Contudo, essa estimativa da hora da morte de Juliana coloca em xeque o que havia sido divulgado pela Basarnas, a agência responsável pelas buscas e resgates da Indonésia, de que a publicitária brasileira foi encontrada na noite de terça-feira (24), já sem vida.
“De fato, é diferente da declaração de Basarnas. Há uma diferença de cerca de seis horas em relação ao horário declarado por Basarnas. Isso se baseia nos dados de cálculo do médico”, explicou Alit à jornalista Christine Nababan, da BBC News Indonésia.
Para o médico Syro Maiuri, que trabalhou como legista e é especialista em medicina legal, ainda que as condições ambientais possam atrapalhar a precisão do tempo de morte, as lesões identificadas na autópsia são compatíveis com uma morte rápida.

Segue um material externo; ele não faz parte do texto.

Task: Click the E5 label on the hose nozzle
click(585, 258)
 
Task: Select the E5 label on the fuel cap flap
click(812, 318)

“É possível que a estimativa não esteja tão precisa, mas as informações da lesão indicam para uma morte que teria ocorrido em poucos minutos. Pode ser que tenham ocorrido, 20, 30 ou até 60 minutos após o trauma. Mas são lesões que não permitiriam a sobrevivência por muito tempo.”
À imprensa, Alit disse que foram encontradas fraturas no tórax, ombro, coluna e coxa. Essas lesões teriam causado danos a órgãos internos e sangramento. Ele também afirmou que não havia evidências que sugerissem que a morte tivesse ocorrido muito tempo após os ferimentos.
“Por exemplo, havia um ferimento na cabeça, mas nenhum sinal de hérnia cerebral. A hérnia cerebral geralmente ocorre de várias horas a vários dias após o trauma. Da mesma forma, no tórax e no abdômen, houve sangramento significativo, mas nenhum órgão apresentou sinais de retração que indicassem sangramento lento”, explicou.
O especialista também destacou que é difícil determinar a hora exata da morte. “É importante lembrar que fatores ambientais, como temperatura e umidade, afetam as alterações post-mortem. Pode haver diferenças.”
Disse também que o tempo para a transferência do corpo —que foi levado da Ilha de Lombok, onde se localiza o Monte Rinjani, para Bali dentro de um freezer por várias horas— pode prejudicar ainda mais a definição do horário exata da morte.